*** Opening of SUPPLIED MATERIAL ***

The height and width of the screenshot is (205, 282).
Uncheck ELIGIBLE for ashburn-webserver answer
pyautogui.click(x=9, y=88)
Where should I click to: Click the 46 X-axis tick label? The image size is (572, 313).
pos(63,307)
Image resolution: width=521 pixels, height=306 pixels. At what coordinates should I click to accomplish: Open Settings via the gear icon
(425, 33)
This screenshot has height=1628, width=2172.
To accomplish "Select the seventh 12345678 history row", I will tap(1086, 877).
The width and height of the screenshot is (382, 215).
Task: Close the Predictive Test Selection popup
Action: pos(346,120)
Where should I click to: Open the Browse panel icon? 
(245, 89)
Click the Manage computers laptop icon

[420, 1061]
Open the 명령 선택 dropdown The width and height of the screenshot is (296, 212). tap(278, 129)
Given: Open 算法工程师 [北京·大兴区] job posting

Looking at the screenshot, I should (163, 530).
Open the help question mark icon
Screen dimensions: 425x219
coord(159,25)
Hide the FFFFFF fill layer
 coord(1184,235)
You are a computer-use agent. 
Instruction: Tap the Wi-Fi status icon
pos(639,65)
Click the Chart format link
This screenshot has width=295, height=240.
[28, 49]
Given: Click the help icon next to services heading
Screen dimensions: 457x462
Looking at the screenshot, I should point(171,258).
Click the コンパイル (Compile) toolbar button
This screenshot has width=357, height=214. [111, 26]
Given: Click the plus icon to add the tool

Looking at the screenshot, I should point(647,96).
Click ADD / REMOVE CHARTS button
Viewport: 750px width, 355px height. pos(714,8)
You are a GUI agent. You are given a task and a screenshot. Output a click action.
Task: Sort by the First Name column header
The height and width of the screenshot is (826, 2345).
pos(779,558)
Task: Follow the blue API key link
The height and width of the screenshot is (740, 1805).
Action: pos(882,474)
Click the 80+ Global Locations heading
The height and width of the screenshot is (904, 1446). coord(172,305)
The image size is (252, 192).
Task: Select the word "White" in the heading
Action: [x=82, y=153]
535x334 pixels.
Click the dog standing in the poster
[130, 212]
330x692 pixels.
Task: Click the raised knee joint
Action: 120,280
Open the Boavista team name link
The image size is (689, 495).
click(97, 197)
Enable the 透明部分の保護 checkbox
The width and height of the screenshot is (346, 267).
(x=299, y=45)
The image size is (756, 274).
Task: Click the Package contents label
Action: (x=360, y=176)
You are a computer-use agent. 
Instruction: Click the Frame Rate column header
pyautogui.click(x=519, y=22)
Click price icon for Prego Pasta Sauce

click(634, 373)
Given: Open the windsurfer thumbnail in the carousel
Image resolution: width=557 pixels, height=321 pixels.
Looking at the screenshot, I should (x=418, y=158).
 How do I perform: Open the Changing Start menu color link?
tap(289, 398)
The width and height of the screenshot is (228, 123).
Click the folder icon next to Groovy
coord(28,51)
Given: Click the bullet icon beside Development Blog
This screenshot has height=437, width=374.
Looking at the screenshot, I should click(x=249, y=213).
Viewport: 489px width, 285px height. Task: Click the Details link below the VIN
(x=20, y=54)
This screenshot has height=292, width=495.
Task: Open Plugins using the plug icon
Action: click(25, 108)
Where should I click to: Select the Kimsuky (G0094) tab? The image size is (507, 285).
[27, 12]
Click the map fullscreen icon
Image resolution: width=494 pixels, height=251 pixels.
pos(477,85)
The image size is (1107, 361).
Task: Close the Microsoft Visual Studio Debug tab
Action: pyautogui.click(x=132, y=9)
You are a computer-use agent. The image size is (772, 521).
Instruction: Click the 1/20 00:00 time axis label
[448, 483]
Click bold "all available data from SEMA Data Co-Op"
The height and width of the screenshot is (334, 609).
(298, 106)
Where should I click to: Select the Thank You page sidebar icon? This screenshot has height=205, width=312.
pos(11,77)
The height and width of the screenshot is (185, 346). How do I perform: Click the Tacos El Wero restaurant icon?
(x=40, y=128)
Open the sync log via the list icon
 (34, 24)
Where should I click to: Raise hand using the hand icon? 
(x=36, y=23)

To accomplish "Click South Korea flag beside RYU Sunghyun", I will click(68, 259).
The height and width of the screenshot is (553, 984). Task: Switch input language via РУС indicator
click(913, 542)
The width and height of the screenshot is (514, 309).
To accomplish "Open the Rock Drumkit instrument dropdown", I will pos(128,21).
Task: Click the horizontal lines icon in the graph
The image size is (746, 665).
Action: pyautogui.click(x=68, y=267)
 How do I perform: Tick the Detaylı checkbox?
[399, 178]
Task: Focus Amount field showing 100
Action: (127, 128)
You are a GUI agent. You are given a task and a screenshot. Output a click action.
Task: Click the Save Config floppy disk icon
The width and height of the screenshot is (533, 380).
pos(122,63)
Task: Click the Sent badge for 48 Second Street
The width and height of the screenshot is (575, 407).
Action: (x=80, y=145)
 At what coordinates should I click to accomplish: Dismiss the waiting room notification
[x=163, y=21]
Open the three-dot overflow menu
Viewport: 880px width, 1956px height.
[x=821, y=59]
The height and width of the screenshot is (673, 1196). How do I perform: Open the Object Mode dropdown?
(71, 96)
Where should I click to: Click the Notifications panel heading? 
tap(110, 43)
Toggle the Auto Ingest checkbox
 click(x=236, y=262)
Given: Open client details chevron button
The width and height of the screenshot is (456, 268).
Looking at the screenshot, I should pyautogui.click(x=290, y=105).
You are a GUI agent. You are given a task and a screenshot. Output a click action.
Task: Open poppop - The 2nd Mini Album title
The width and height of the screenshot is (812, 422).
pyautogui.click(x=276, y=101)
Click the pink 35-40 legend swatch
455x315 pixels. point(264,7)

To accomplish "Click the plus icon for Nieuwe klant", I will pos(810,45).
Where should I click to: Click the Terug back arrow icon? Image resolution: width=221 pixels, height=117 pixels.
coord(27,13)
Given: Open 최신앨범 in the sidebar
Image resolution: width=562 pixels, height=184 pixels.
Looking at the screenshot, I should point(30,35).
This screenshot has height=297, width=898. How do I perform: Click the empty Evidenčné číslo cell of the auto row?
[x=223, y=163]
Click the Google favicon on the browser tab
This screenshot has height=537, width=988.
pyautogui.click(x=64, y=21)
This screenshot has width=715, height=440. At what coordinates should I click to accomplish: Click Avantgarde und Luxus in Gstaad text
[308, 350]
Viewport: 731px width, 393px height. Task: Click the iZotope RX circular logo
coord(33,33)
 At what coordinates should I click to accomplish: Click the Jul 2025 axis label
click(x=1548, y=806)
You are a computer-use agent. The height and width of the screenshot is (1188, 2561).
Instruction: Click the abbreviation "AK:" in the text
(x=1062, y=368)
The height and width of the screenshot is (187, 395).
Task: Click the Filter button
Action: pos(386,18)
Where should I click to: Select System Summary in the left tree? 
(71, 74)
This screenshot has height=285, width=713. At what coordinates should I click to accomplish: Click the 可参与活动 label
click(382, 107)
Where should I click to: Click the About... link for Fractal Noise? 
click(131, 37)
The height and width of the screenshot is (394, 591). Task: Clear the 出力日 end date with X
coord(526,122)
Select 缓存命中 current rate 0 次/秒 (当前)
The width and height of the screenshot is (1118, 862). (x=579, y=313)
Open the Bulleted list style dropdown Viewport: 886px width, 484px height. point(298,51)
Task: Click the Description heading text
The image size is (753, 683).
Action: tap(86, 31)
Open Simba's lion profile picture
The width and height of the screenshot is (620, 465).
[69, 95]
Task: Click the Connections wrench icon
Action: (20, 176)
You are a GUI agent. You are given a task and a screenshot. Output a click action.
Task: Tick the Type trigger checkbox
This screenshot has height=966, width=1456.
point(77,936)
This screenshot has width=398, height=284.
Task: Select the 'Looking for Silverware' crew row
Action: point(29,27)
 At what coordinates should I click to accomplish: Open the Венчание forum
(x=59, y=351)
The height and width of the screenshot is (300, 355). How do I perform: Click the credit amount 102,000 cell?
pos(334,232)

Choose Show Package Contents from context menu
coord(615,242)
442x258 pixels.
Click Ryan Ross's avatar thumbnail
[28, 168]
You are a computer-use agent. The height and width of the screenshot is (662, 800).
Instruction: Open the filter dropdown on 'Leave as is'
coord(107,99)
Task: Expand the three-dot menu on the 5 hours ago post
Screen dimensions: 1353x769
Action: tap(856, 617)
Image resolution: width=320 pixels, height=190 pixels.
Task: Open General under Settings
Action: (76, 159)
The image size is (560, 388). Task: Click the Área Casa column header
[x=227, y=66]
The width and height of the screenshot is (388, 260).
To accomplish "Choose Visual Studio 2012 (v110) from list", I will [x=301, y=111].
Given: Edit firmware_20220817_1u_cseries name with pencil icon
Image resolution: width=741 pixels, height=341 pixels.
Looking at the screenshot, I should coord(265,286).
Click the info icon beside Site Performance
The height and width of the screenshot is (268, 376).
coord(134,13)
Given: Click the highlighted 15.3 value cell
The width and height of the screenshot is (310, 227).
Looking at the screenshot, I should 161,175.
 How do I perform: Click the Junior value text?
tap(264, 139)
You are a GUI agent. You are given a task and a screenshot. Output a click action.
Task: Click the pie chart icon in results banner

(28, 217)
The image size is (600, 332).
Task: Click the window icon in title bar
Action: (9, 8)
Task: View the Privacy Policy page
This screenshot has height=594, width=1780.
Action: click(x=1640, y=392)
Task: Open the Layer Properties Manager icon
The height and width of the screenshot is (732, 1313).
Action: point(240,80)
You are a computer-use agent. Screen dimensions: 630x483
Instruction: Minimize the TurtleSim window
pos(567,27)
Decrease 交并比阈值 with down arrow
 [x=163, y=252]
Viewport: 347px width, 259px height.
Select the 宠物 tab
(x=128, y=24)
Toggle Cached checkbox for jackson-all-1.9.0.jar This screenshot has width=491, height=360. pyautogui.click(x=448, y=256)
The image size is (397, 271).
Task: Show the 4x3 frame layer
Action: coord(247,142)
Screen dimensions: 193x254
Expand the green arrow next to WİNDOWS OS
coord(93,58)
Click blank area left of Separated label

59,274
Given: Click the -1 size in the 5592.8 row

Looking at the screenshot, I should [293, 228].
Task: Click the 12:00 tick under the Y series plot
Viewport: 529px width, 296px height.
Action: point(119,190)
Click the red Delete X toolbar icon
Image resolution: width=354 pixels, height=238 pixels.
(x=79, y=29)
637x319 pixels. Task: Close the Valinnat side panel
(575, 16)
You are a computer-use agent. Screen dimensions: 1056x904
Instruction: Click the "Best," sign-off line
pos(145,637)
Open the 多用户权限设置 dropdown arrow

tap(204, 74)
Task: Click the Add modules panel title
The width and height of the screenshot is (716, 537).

*** Close of SUPPLIED MATERIAL ***

**PROMPT**
Using the records above, list each line that includes "beside".

**EXERCISE OUTPUT**
Given: Click the bullet icon beside Development Blog
To accomplish "Click South Korea flag beside RYU Sunghyun", I will click(68, 259).
Click the info icon beside Site Performance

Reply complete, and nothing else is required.